In case you missed the bizarro story of the year, not one of the three Jeopardy contestants knew the missing word from the Lord’s Prayer: “Our Father, which art in heaven, This be thy name.”

Speaking of missing links …

We’ve been discussing what it takes for IT to be an effective organization. Depending how you slice and dice such things it takes business integration, process maturity, technical architecture, and human performance. A couple of weeks ago we dug into business integration, concluding that being good at this calls for strategy and direction; changes to culture, governance, and how they inter-relate; councils in place of most committees; and formulating projects in terms of intentional business change, not IT product delivery.

Nothing about this formulation is wrong. It’s just incomplete (I don’t, after all, like exhausting a topic too quickly!).

What I left out wasn’t “hallowed.” It was the two most important pieces of the business integration puzzle – the business/IT relationship and IT governance. That is, how the business/IT relationship is defined and how well it’s managed; and how strategic IT decisions are made and by whom.

The column in question did mention what’s most important in getting IT governance right. First and foremost it’s that governance – the formal rules, practices, and organizational structures through which important IT decisions are made should be thought of as IT’s decision-making guardrails.

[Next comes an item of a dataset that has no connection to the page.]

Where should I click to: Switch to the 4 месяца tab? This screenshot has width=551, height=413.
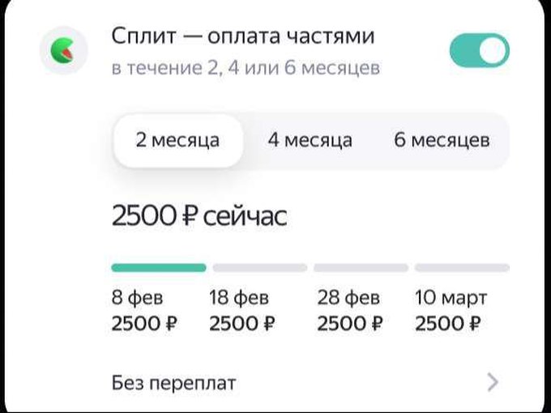tap(310, 140)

IT’s metaphorical decision lane-markers should be controlled by management culture, defined as “how we do things around here.”

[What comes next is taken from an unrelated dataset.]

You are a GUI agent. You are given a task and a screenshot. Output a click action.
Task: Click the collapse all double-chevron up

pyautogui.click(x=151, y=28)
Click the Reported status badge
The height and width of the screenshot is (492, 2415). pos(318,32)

IT governance, that is, should be the outcome of shared assumptions, habits, and priorities. That it should be so is fortunate and convenient because that’s how IT’s most important decisions will be made whether IT management likes it or not.

That doesn’t mean the governance-guardrails don’t matter. Far from it, knowing who is accountable for making decisions; even more important who is accountable for making sure decisions get made; and also for articulating IT’s standards and priorities … on top of everything else this information is essential for engineering and fostering IT’s management culture.

It’s just that the culture matters more.

That leaves the business/IT relationship – how it’s defined; how it’s managed.

How it’s defined is a subject we’ve beaten to death in KJR, so I’ll make it quick:

The wrong definition is that IT is a supplier to internal customers. The right definition is that IT and the rest of the business are peers and collaborators in achieving intentional business change and in creating value for, real, paying, external customers.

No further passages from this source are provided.